PROMPT: Reproduce the lines below word for word, starting at the line that contains "Click chevron after FLAC in storage path" and ending with the last of the lines. Leave the pictures out.

DATA SUPPLIED:
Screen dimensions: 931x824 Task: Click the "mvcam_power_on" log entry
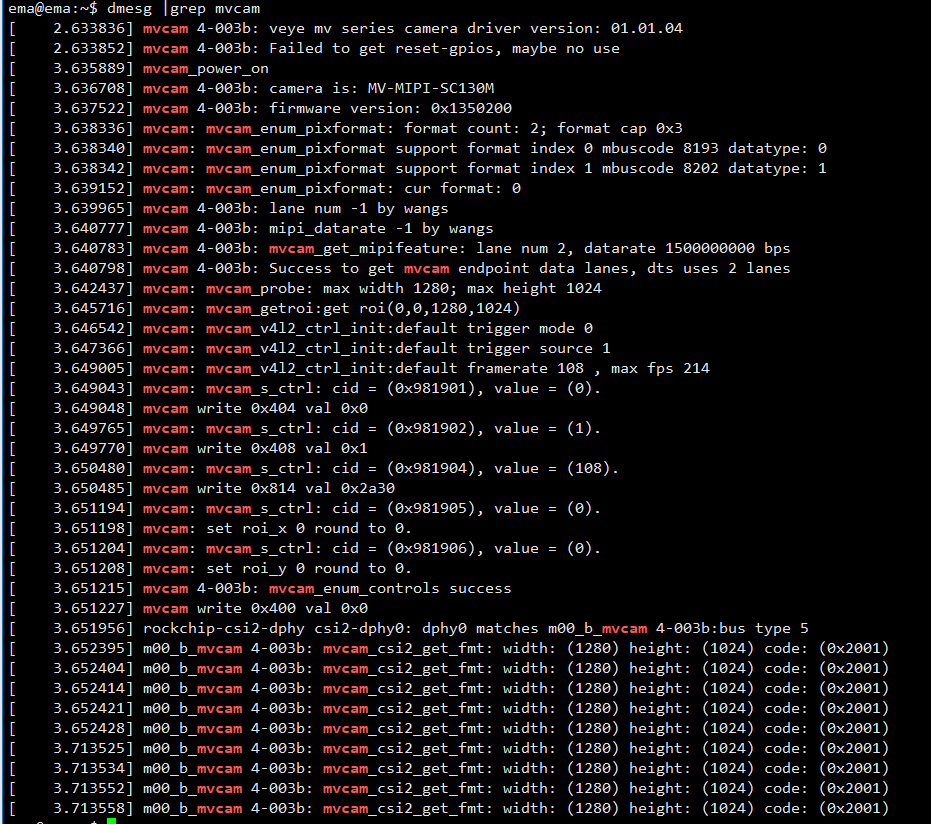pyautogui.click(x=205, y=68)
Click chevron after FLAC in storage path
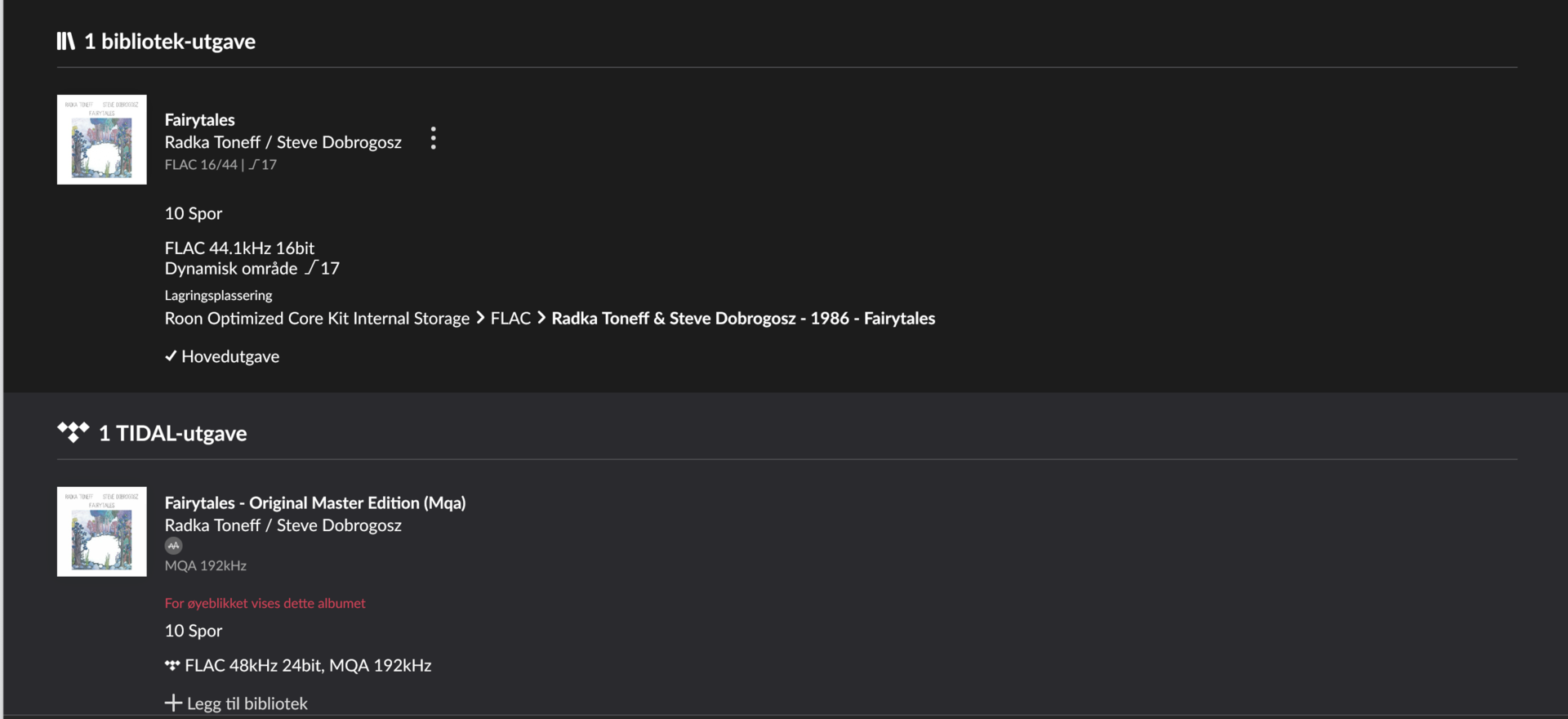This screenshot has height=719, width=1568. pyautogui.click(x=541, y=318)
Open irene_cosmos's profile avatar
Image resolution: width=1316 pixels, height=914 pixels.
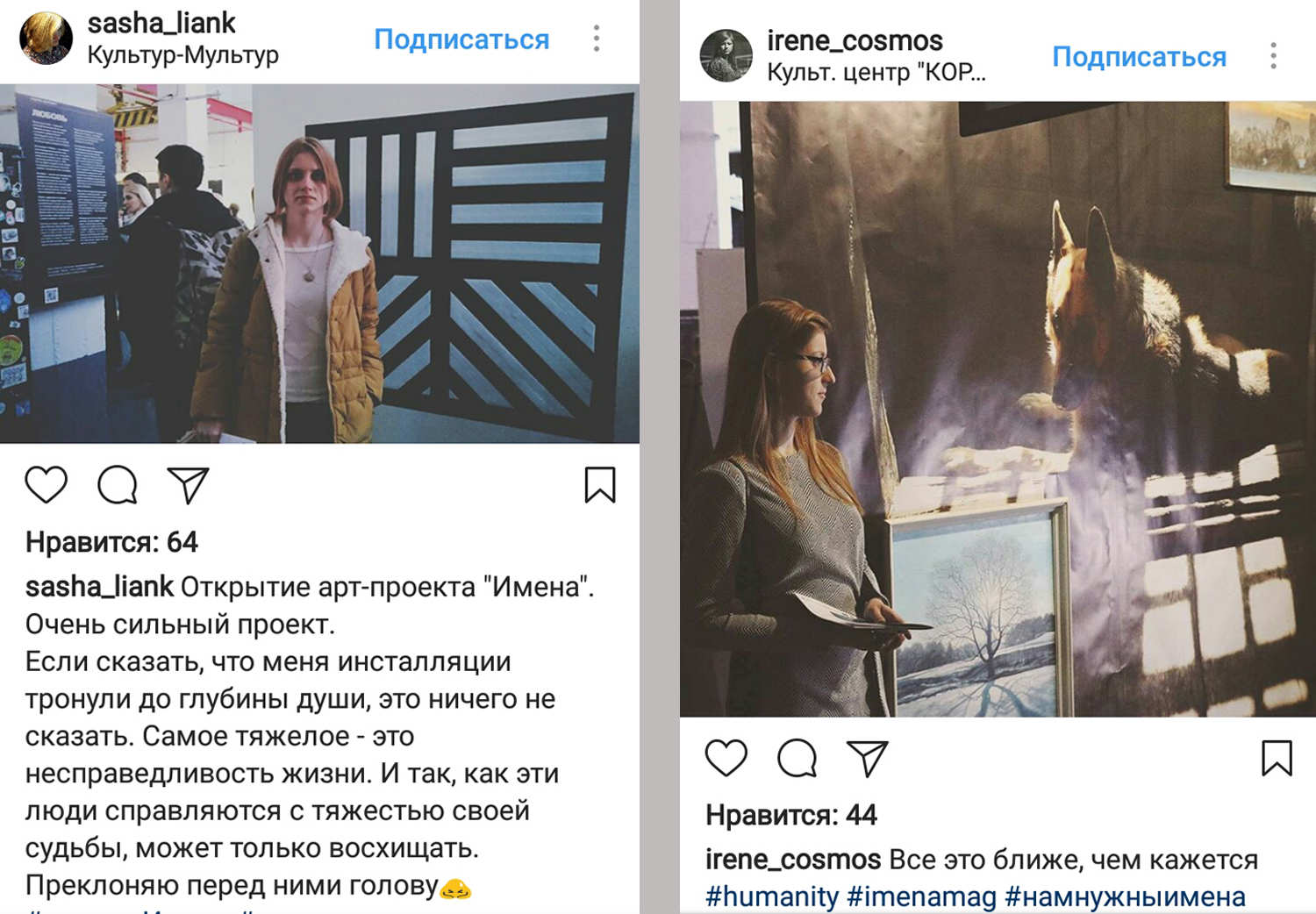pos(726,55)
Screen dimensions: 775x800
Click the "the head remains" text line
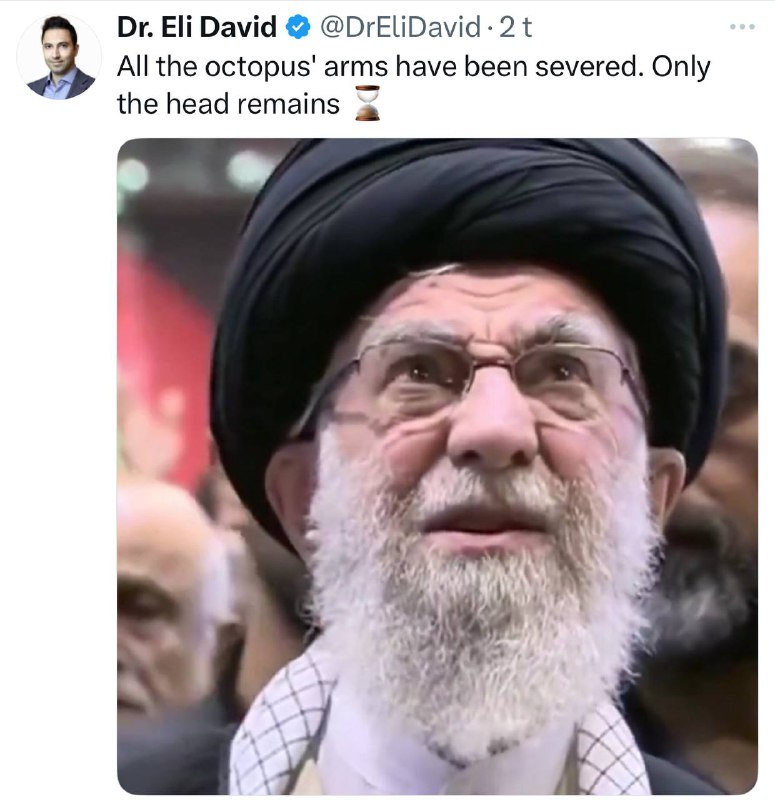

TASK RESULT:
Click chevron after FLAC in storage path
This screenshot has height=719, width=1568. pyautogui.click(x=541, y=318)
Open irene_cosmos's profile avatar
Image resolution: width=1316 pixels, height=914 pixels.
pos(726,55)
Screen dimensions: 775x800
Click the "the head remains" text line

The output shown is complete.